A cura di Mariapia Comand

167 pp., euro 20,00
ISSN 0394-008X

Il doppio numero è dedicato alla figura di Mario Verdone in occasione del centenario della sua nascita e dell’ottantesimo anno di «Bianco e nero». Oltre a essere stato redattore della rivista e animatore del Centro Sperimentale di Cinematografia, Verdone fu il primo docente universitario di Storia del cinema in Italia. Grazie all’analisi del suo archivio privato, il volume ricostruisce i molteplici risvolti dell’attività teorica e pratica di questa poliedrica figura d’intellettuale, le diverse declinazioni del suo studio sul cinema e sulle arti, il suo profilo biografico sullo sfondo della Storia.   
 
All'editoriale di Mariapia Comand segue un articolo di Verdone, uscito nel dicembre 1960, in cui si ripercorrono le tappe di «Bianco e nero», il cui punto di forza «fu di mantenersi il più possibile, nonostante le non poche difficoltà, sul piano culturale e non su quello ideologico» (p. 21).   
 
Seguono i ricordi privati dei figli: Carlo evoca la figura paterna elogiandone la vasta cultura e la saggezza. Luca evidenzia i molteplici campi d’interesse del padre (cinema, teatro, arti figurative, letteratura, circo, insieme all’attività didattica e di ricerca) e delinea un ritratto del formativo coinvolgimento della famiglia in queste sue attività culturali e nei suoi stimolanti viaggi intorno al mondo.   
 
L’introduzione di Andrea Mariani e di Simone Venturini sottolinea l’importanza dell’archivio personale di Verdone reso disponibile dalla famiglia in collaborazione con la biblioteca “Luigi Chiarini” e da «Bianco e nero». Un archivio composto prevalentemente da lettere, in bilico tra «microstoria e archeologia» (p. 45).  Si illustrano inoltre i macro-temi di questo numero doppio: le arti e i media, l’ambiente della cultura cinematografica, l’industria cinematografica e audiovisiva.
   
Wanda Strauven analizza le ricerche di Verdone sul cinema futurista mettendo in luce la rivalutazione dei registi Arnaldo Ginna e Bruno Corra. Seguono il commento e l’interpretazione in chiave “futurista” di un testo manoscritto di Ginna, nonché delle cartoline postali inviate da costui al professore.   
 
Simone Dotto ricostruisce l’attività di Verdone nella produzione radiofonica: il periodo dell’Eiar, la collaborazione con Radio Firenze, il coinvolgimento nel palinsesto Rai anche in qualità di critico cinematografico. Il saggio si sofferma sull’esperienza di Pangloss, programma settimanale di cultura pensato da Luigi Salimbeni, sottolineando nella verdoniana “drammaturgia della parola” (p. 68) la capacità di sfruttare efficacemente le specificità del medium.   
 
Giovanni Grasso e Massimo Locatelli ripercorrono il ruolo svolto da Verdone nella promozione di una cultura storico-umanistica del cinema. Tra le sue molteplici attività: la citata collaborazione con «Bianco e nero» e quella con il Centro Sperimentale di Cinematografia anche in ruoli organizzativi; l’impegno nelle conferenze specialistiche organizzate nel 1948 e nel 1949 in contemporanea con la Mostra di Venezia; la partecipazione al primo corso di filmologia italiano a Roma (1949); gli svariati incarichi per il Cidalc (Comité International pour la Diffusion des Arts et des Lettres par le Cinéma). Queste esperienze consentirono allo studioso di ottenere nel 1965 la libera docenza in Storia e critica del cinema.
   
Tomaso Subini analizza il ruolo di Verdone nell’ambito dei primi tre concorsi universitari italiani di cinema (1965-1967) senza perdere di vista l’influenza della Chiesa cattolica sulle istituzioni cinematografiche italiane.   

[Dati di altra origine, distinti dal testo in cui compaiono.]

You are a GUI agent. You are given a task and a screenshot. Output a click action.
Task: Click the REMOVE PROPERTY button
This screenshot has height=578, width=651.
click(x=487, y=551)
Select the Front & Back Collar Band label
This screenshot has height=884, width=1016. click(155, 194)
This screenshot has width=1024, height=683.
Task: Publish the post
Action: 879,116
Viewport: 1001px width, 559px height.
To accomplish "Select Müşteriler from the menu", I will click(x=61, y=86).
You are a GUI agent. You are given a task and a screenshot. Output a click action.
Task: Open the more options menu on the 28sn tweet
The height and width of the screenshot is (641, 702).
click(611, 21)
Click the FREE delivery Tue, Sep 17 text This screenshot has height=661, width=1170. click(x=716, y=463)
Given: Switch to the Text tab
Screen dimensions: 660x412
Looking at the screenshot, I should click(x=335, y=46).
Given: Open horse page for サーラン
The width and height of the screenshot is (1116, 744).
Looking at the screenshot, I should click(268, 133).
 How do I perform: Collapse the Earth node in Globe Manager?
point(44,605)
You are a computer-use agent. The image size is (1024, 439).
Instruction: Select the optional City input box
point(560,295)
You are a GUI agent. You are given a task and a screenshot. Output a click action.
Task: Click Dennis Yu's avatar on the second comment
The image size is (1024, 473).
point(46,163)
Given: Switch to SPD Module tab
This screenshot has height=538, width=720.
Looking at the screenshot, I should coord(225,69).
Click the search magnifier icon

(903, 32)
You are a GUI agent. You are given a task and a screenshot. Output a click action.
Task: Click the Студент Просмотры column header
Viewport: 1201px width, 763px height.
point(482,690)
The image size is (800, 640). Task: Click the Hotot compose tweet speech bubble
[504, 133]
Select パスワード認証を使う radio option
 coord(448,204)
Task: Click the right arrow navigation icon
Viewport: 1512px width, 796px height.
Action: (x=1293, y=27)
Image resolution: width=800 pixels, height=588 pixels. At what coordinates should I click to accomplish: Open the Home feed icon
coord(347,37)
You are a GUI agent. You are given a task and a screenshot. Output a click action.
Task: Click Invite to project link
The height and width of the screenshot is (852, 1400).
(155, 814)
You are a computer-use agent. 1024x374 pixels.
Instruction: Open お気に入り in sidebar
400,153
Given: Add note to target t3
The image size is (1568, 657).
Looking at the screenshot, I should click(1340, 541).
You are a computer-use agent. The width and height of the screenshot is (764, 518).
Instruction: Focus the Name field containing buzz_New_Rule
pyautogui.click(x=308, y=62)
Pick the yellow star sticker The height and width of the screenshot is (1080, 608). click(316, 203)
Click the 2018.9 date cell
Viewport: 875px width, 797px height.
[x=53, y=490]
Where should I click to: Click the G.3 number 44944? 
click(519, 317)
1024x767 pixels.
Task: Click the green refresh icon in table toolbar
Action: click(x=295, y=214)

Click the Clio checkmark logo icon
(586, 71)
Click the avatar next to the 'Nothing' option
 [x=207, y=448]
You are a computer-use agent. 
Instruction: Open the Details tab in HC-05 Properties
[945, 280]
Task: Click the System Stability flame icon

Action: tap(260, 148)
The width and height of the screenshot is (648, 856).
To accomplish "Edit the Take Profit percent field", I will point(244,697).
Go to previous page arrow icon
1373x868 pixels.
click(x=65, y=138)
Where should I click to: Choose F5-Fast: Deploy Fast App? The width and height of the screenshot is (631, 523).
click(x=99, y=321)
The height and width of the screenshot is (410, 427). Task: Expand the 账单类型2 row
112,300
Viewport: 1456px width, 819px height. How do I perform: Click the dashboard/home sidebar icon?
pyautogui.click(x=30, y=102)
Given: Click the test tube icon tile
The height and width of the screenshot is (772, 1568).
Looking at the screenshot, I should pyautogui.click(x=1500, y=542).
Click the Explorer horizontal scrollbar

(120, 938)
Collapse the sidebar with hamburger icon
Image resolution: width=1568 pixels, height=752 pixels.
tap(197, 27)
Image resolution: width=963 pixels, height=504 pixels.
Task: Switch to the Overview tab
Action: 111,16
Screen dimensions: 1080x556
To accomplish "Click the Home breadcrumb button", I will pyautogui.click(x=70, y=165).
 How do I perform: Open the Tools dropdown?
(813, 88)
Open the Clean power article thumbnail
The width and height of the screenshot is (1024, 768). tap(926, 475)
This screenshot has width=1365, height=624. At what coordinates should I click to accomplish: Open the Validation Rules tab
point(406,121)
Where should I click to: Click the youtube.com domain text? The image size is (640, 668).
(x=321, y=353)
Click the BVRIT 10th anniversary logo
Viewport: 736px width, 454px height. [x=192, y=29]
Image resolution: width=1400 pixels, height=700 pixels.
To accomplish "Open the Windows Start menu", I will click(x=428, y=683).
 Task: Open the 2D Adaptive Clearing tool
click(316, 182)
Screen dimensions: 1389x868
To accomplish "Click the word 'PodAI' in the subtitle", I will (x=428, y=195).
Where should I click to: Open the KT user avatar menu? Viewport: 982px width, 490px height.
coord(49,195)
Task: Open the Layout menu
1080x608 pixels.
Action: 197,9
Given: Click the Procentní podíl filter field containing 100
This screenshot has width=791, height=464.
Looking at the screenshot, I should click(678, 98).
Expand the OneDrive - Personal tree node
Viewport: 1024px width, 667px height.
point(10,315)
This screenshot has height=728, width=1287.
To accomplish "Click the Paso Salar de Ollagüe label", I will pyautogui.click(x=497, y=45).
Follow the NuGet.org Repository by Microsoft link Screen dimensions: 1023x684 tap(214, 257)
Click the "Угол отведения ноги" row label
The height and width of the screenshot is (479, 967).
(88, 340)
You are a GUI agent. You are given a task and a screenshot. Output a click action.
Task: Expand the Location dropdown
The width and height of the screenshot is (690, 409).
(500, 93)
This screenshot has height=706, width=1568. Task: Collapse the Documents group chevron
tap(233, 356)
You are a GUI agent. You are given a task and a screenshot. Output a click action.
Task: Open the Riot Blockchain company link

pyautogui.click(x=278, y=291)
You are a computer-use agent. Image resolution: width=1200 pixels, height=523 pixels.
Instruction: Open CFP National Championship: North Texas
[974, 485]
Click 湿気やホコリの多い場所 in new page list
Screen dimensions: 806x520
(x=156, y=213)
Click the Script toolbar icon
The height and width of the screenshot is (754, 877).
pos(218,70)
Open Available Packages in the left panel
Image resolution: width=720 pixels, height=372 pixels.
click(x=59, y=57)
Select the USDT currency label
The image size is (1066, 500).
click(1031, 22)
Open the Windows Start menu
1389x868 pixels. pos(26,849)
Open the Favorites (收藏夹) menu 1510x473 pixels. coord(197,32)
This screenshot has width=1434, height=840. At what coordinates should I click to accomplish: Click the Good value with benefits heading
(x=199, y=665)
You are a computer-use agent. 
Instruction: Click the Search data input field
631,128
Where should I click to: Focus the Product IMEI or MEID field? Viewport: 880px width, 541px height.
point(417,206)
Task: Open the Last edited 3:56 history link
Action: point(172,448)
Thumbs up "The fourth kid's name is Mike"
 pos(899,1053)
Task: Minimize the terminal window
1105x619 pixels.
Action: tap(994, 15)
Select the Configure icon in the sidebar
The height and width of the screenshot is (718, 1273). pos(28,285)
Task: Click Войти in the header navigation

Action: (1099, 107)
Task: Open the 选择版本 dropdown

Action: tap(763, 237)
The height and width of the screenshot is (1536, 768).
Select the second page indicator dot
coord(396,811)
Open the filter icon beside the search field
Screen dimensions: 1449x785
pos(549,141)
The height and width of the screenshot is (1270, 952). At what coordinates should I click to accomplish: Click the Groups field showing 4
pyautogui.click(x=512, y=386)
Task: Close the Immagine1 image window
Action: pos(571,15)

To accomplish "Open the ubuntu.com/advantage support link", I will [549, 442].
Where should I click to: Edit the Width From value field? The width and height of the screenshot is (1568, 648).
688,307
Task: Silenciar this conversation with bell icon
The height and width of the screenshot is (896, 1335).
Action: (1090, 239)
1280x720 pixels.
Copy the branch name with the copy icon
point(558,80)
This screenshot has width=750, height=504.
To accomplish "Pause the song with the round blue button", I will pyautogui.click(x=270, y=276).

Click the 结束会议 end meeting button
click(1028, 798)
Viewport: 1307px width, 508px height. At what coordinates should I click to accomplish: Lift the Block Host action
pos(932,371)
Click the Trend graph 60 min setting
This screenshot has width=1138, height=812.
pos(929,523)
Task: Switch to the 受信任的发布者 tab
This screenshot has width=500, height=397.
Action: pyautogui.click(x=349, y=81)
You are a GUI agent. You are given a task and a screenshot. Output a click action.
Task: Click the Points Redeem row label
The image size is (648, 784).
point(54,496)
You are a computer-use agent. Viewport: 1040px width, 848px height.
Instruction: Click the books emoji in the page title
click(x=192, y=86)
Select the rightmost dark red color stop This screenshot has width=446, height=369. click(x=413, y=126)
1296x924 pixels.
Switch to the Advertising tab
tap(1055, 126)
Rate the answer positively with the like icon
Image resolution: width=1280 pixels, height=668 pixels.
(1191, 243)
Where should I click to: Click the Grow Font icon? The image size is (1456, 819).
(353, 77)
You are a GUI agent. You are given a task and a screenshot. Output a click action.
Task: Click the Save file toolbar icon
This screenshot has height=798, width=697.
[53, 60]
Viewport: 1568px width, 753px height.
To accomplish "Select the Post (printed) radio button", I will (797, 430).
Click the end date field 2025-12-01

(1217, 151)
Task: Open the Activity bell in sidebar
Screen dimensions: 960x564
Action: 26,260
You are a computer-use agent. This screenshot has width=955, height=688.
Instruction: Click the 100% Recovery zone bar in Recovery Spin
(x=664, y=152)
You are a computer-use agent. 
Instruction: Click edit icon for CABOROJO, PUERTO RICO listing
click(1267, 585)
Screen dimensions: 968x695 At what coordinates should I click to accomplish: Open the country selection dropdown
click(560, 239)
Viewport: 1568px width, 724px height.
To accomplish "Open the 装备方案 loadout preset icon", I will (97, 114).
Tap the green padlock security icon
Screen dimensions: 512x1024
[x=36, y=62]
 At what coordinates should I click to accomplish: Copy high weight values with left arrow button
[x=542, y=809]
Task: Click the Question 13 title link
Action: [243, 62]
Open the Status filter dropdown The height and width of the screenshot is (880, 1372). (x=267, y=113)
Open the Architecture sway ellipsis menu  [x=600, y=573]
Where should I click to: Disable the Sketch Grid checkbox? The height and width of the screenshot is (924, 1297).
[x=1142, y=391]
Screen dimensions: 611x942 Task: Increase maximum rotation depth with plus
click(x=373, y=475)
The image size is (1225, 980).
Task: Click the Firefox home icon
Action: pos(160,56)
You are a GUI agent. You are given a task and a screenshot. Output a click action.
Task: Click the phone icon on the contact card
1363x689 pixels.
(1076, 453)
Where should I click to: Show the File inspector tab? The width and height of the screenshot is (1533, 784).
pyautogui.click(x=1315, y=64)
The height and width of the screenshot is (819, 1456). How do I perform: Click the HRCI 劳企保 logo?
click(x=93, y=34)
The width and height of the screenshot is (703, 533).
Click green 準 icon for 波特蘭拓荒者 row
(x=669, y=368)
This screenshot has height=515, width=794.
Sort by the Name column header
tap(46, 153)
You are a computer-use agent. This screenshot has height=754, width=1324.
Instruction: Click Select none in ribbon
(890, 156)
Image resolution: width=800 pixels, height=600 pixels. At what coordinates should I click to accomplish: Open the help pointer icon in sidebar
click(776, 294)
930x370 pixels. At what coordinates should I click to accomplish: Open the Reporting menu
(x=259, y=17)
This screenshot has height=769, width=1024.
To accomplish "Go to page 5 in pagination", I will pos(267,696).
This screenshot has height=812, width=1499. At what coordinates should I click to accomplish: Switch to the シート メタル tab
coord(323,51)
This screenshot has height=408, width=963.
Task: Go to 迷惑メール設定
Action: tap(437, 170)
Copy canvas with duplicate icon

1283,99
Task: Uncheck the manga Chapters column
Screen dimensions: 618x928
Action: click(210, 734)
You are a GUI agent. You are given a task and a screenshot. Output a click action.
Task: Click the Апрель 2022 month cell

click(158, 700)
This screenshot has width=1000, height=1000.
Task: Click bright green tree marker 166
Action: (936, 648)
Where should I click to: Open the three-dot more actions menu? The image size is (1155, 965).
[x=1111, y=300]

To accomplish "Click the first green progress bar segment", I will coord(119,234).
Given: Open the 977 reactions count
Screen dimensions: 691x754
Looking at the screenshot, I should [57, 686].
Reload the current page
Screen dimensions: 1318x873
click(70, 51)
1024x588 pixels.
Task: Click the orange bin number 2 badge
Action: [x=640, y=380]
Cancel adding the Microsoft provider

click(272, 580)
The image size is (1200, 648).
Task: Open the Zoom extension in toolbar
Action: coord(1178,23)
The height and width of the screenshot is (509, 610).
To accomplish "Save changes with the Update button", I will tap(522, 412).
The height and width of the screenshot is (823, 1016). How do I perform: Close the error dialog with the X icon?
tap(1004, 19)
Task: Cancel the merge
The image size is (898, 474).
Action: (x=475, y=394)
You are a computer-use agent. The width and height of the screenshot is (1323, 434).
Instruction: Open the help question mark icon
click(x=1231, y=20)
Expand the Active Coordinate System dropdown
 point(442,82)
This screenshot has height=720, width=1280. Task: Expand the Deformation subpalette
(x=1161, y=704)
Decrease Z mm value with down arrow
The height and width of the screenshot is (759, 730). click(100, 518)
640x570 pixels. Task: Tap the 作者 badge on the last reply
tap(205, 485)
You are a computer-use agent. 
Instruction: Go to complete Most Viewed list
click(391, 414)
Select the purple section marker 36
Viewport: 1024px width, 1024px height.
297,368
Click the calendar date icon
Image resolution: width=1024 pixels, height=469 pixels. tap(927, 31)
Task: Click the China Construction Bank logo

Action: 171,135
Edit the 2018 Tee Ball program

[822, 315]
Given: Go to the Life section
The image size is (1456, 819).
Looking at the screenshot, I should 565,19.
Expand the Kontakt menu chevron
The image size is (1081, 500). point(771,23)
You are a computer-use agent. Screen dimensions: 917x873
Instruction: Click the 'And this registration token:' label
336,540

Ivelise Perniola tenta, attraverso testimonianze frammentarie, di restituire il profilo di Verdone documentarista, individuando tanto nella sua elaborazione teorica quanto nella sua produzione una urgenza pedagogica.   
 
La sezione Tracce, documenti, testimonianze raccoglie le parole di chi ha condiviso con Mario Verdone percorsi non secondari nel mondo della cultura cinematografica. Alfredo Baldi ricostruisce l’esperienza dello studioso al Centro Sperimentale di Cinematografia integrando la documentazione di archivio con le parole dell’amico. Vengono così alla luce vividi resoconti delle vicende del Centro durante e dopo la guerra, nonché punti di vista inediti sui percorsi paralleli di Verdone professore e documentarista. Daniele Luchetti torna agli anni in cui frequentava il corso di Storia del cinema tenuto da questo intellettuale poliedrico: l’approccio “viscerale” del docente alla visione cinematografica e la sapiente selezione di pellicole sono stati d’ispirazione per la carriera di Lucchetti regista. Fernando Birri descrive la sua esperienza al CSC evidenziando soprattutto lo spirito entusiasta e curioso del professore, la disponibilità e il rigore con cui intraprendeva progetti con i propri allievi.   
 
Eusebio Ciccotti si concentra sul volume Cinema del lavoro (1962), raccolta di diversi scritti su film connessi al tema del lavoro, con una sezione dedicata al “tecnofilm”. Offre poi un quadro esaustivo della ricerca svolta da Verdone sul film industriale soffermandosi su Cinetoscopio: la rubrica sui documentari “tecnici”, talvolta collegati a produzioni di tipo sociale ed educativo, della rivista «Realtà».
   
Laura Pompei conclude il fascicolo con una ricognizione dei documenti e dei criteri organizzativi del citato fondo archivistico, specchio dell’eclettismo culturale di Mario Verdone.